Kültür ve Turizm Bakanlığı tarafından otellere ve yeme-içme sektöründeki işletmelere, depreme dayanıklı olduklarına dair sertifika verilmesi gerektiğini belirten Türkiye Seyahat Acentaları Birliği (TÜRSAB) Başkanı Firuz Bağlıkaya, “Yurtdışındaki muhataplarımız eskiden ‘yeni destinasyon var mı?’ diye sorarken şimdi depremi soruyor. Tur operatörleri de büyük ihtimalle otellerin depreme dayanıklı olup olmadıklarına dair raporlar isteyecek. Oteller sertifikalansın ki güven telkin edelim” dedi.
TÜRSAB tarafından, pandemi döneminde uygulanan Güvenli Turizm Sertifikası’na benzer şekilde, otellerin ve yeme-içme mekânlarının, depreme dayanıklı olduğunu gösteren bir sisteminin devreye alınması talep edildi.
Bu konuyla ilgili olarak Hürriyet gazetesine açıklamalarda bulunan Türkiye Seyahat Acentaları Birliği (TÜRSAB) Başkanı Firuz Bağlıkaya, şunları söyledi:
“Yurtdışındaki muhataplarımız eskiden ‘yeni otel açıldı mı, yeni destinasyon var mı?’ diye sorarken şimdi depremi soruyorlar. Önerimiz, Kültür ve Turizm Bakanlığı’nın, pandemide çıkardığı sertifika gibi benzer bir uygulama yönünde çalışma yapması. Depremde tehlike içermeyen otellerin sertifikalandırılacağı bir sisteme geçilmesini talep ediyoruz. Yurtdışındaki büyük tur operatörleri de büyük ihtimalle otellerin depreme dayanıklı olup olmadıklarına dair raporları isteyecek. Oteller sertifikalansın ki güven telkin edelim.
Bunu hem yerli hem yabancı turist için yapmalıyız. Turist buraya gelmeye mecbur değil, İstanbul’a gelemezse Paris’e gider. İstanbul Havalimanı bu dönemde tıklım tıklım olurdu; şu an boş. Mart ayında turist sayısında bu anlamda ciddi bir düşüş olacağını düşünüyorum. Hiç kimse şu an tesislerinin, restoranlarının denetlenmesine hayır demez, zihnen bu işe hazırız. Bakanlık olmasa da kaymakamlıklar ve valilikler bazında da denetimler yapılabilir.

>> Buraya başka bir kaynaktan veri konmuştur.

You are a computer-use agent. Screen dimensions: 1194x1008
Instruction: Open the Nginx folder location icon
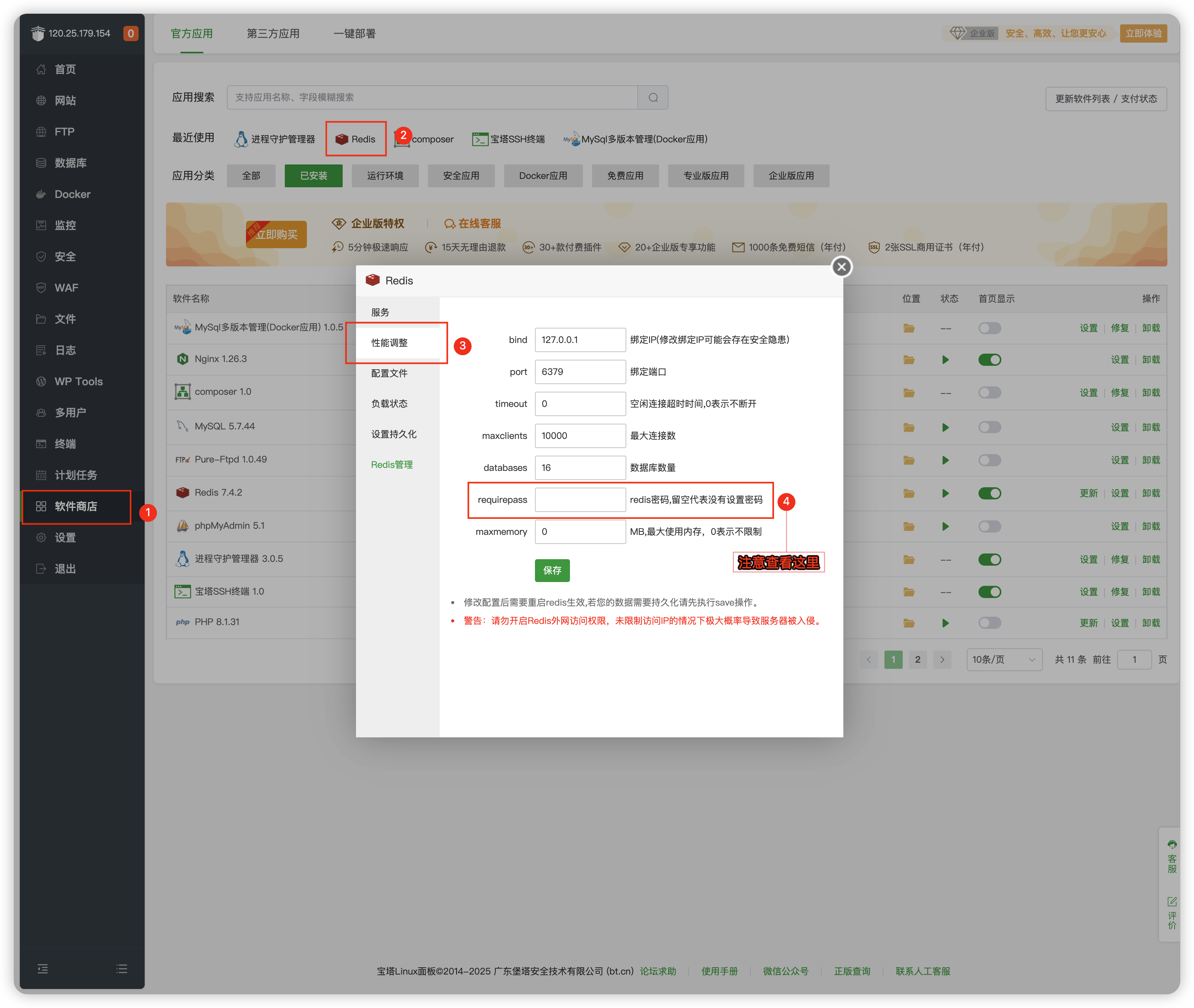point(909,360)
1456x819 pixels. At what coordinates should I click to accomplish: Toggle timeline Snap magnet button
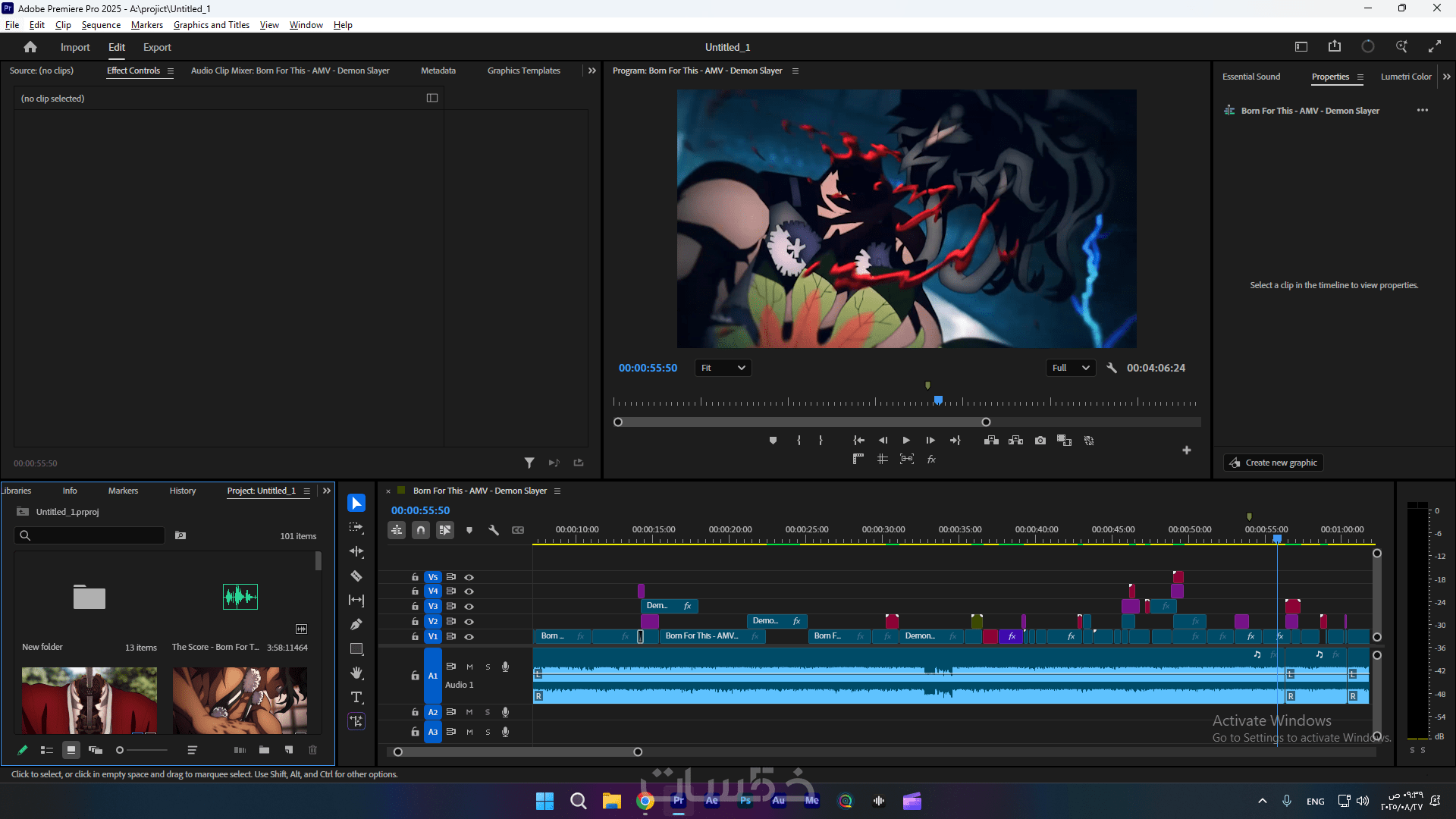[421, 530]
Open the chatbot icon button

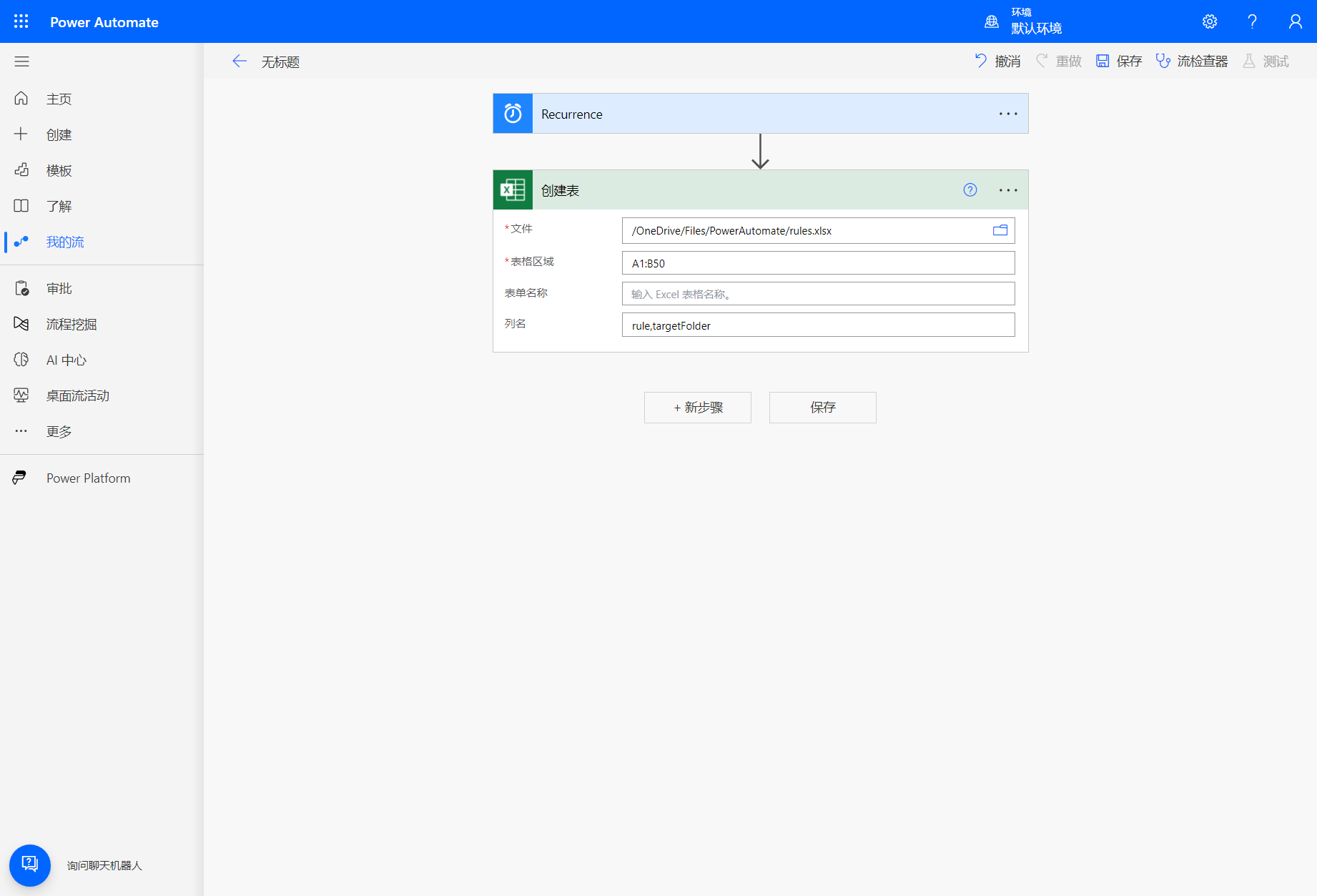[30, 865]
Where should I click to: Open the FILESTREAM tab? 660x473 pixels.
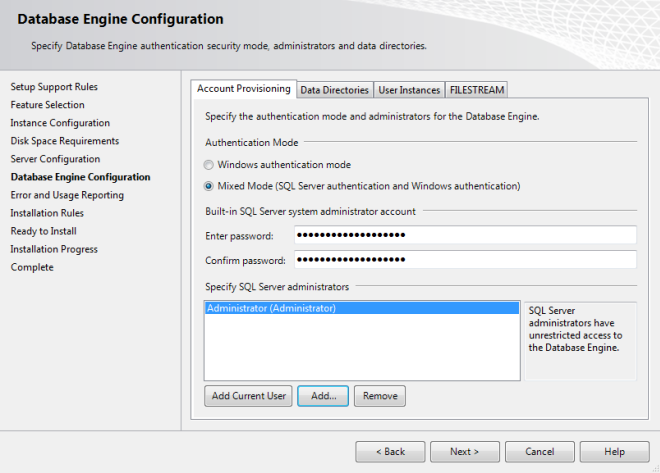(x=477, y=90)
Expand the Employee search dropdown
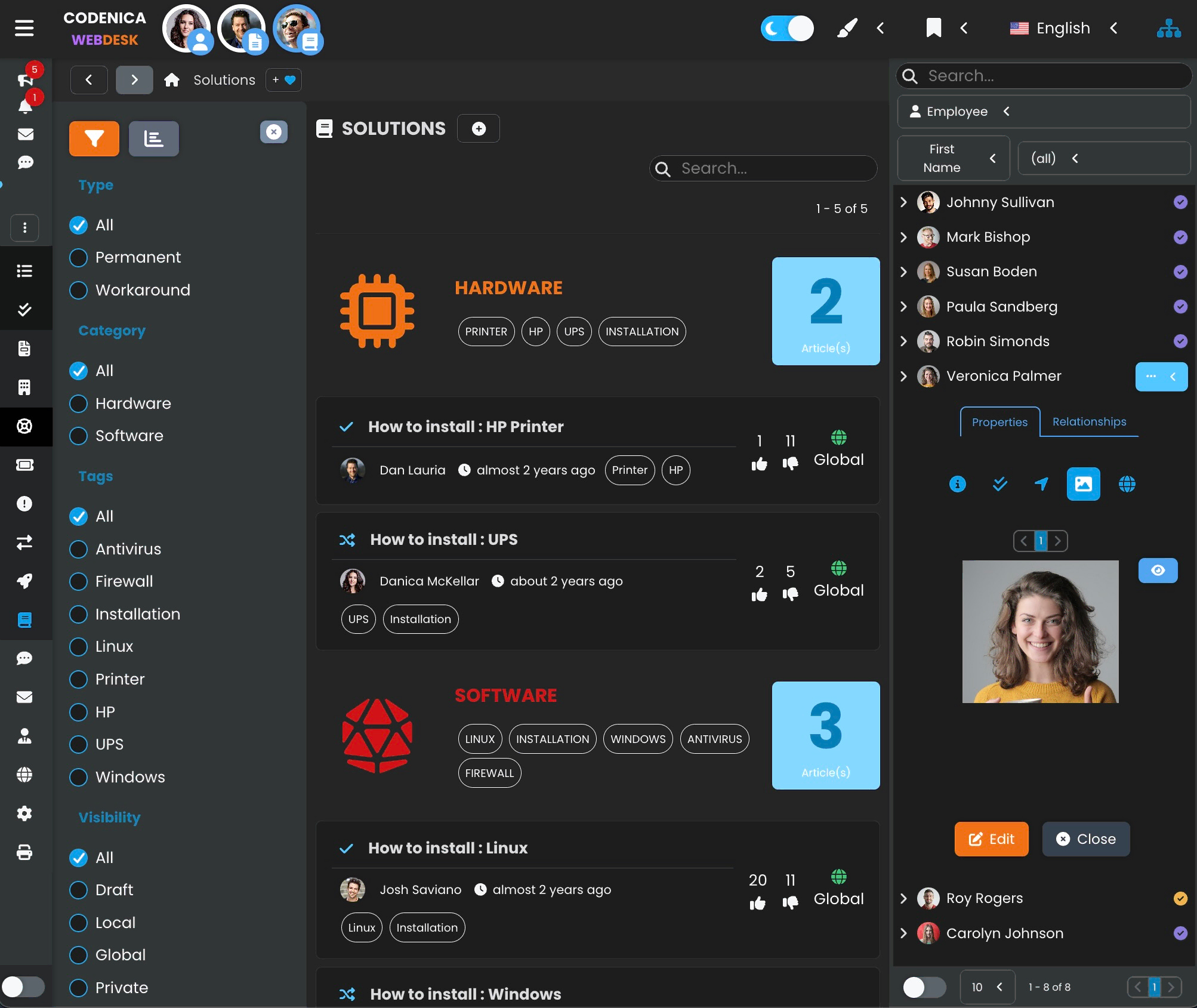The height and width of the screenshot is (1008, 1197). pos(1006,112)

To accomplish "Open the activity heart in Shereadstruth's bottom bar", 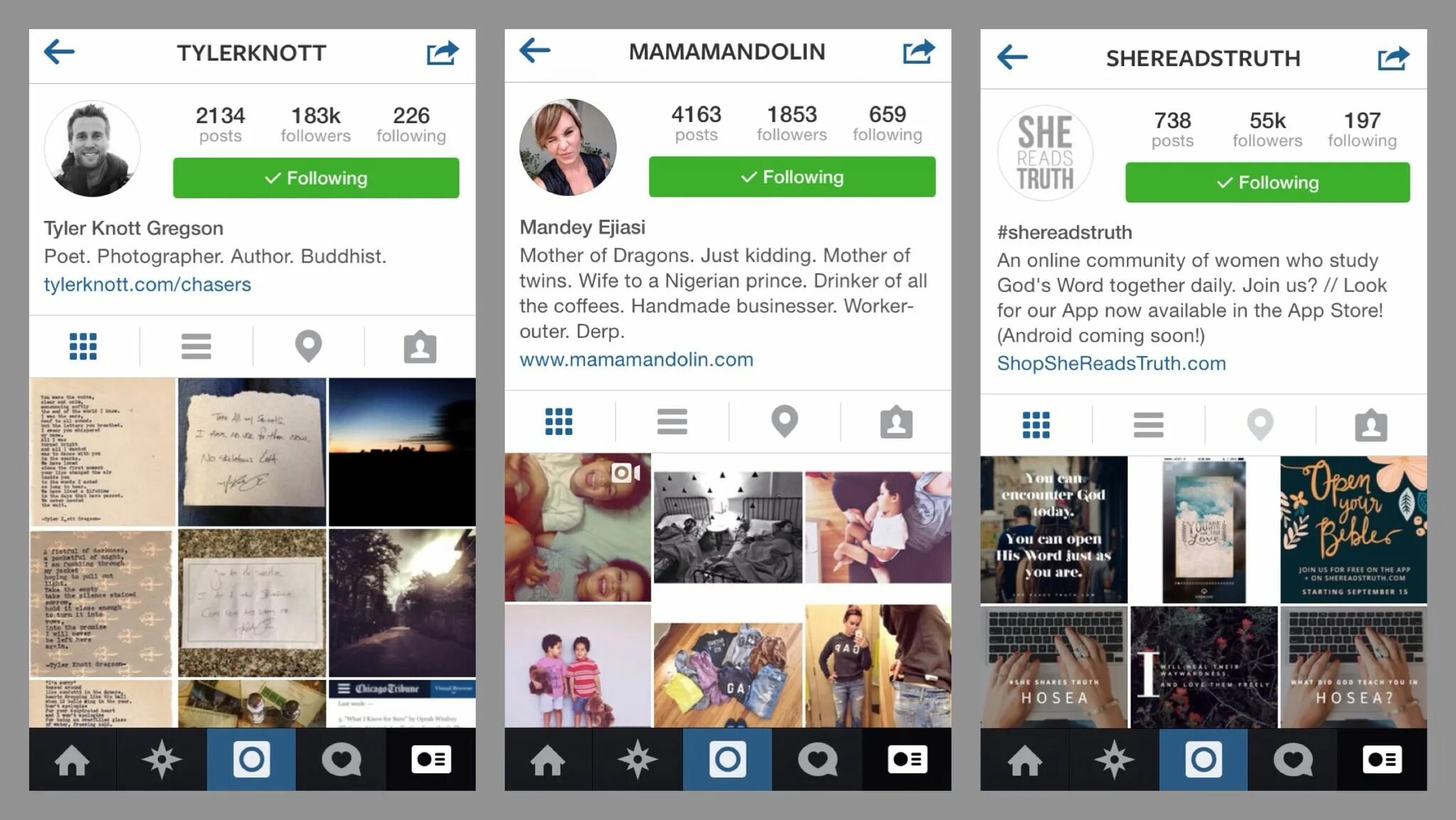I will pyautogui.click(x=1292, y=760).
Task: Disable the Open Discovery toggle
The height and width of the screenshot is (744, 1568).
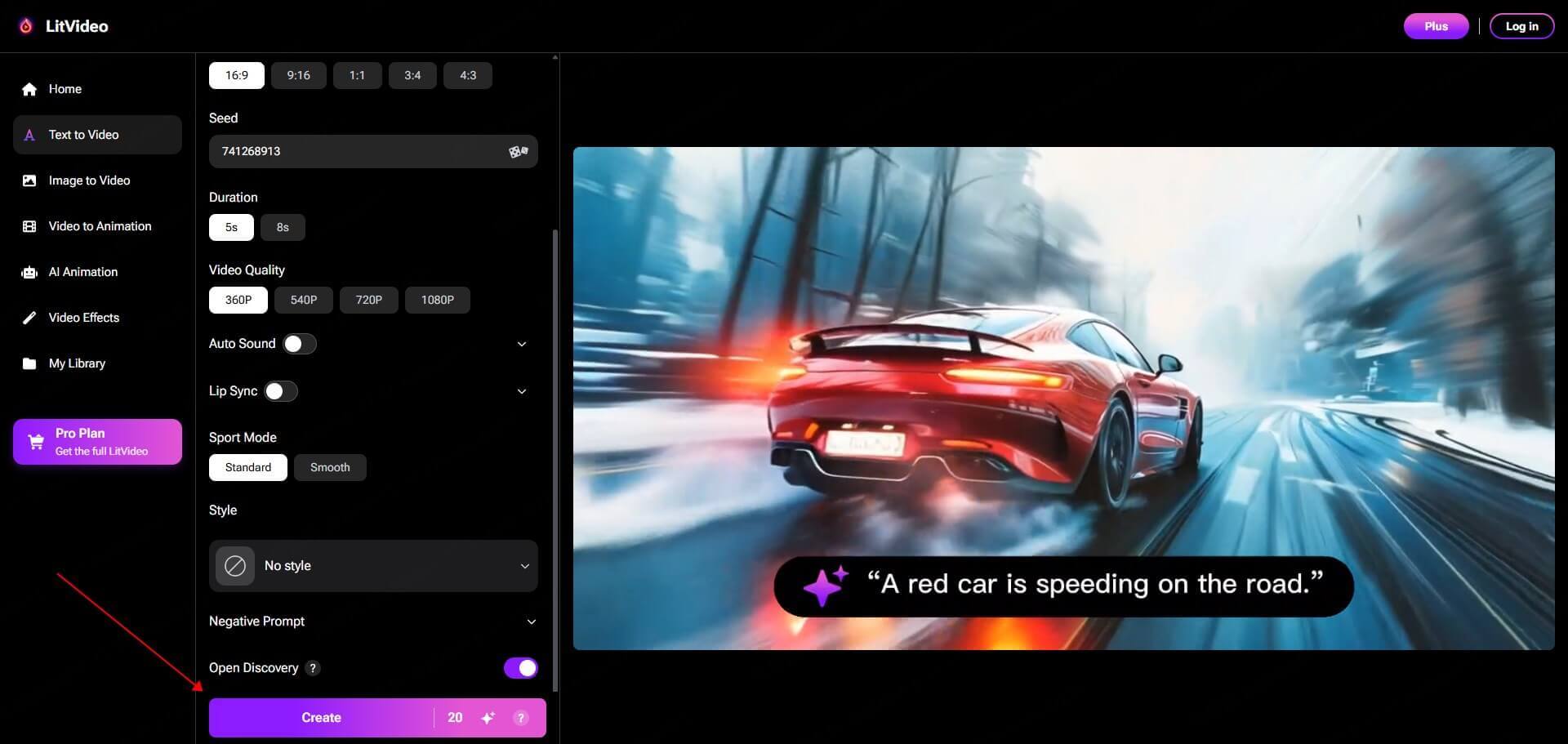Action: [520, 668]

Depremin ardından TÜRSAB çatısı altında arama-kurtarma ve ilkyardım eğitimi vermeye başladık. Uzmanların bize söylediği depremde, ilk 8-10 saatin çok önemli olduğu. Her vatandaşın en azından destek gelene kadar bulundukları bölgelerde müdahalesi gerekiyor. Biz de Bölge Temsil Kurullarımızda (BTK) arama kurtarma, ilkyardım eğitimi vermeye başlayacağız. 37 BTK başkanlığımızda bu eğitimi aldıracağız. 14 bin acentanın tamamına açık olacak.
Isias Oteli davasının takipçisi olacağız. Orada meslektaşlarımız vefat etti. Depremlerde TÜRSAB’a bağlı 22 çalışan hayatını kaybetti. Hatay’daki binamız yıkıldı, personelimiz 8 saat sonra kurtarıldı.
Bu yılki 60 milyon turist, 56 milyar Dolar turizm gelirinin depremden etkilenmeyeceğini düşünüyoruz. Depremden en çok zarar gören alanlar ise kültür, gastronomi ve kongre turizmi olacak. İç turizmdeki kültür turlarının yarı yarıya etkileneceğini düşünüyoruz. Depremin hemen ardından rezervasyonlar durdu, mart ayıyla birlikte yavaş yavaş hızlanmaya başladı. Tatil turizminin bu anlamda çok etkileneceğini düşünmüyorum. Biz de yurtdışında çalışmalarımızı bu yıl Türkiye’ye pozitif ayrımcılık yapılması yönünde yürütüyoruz.”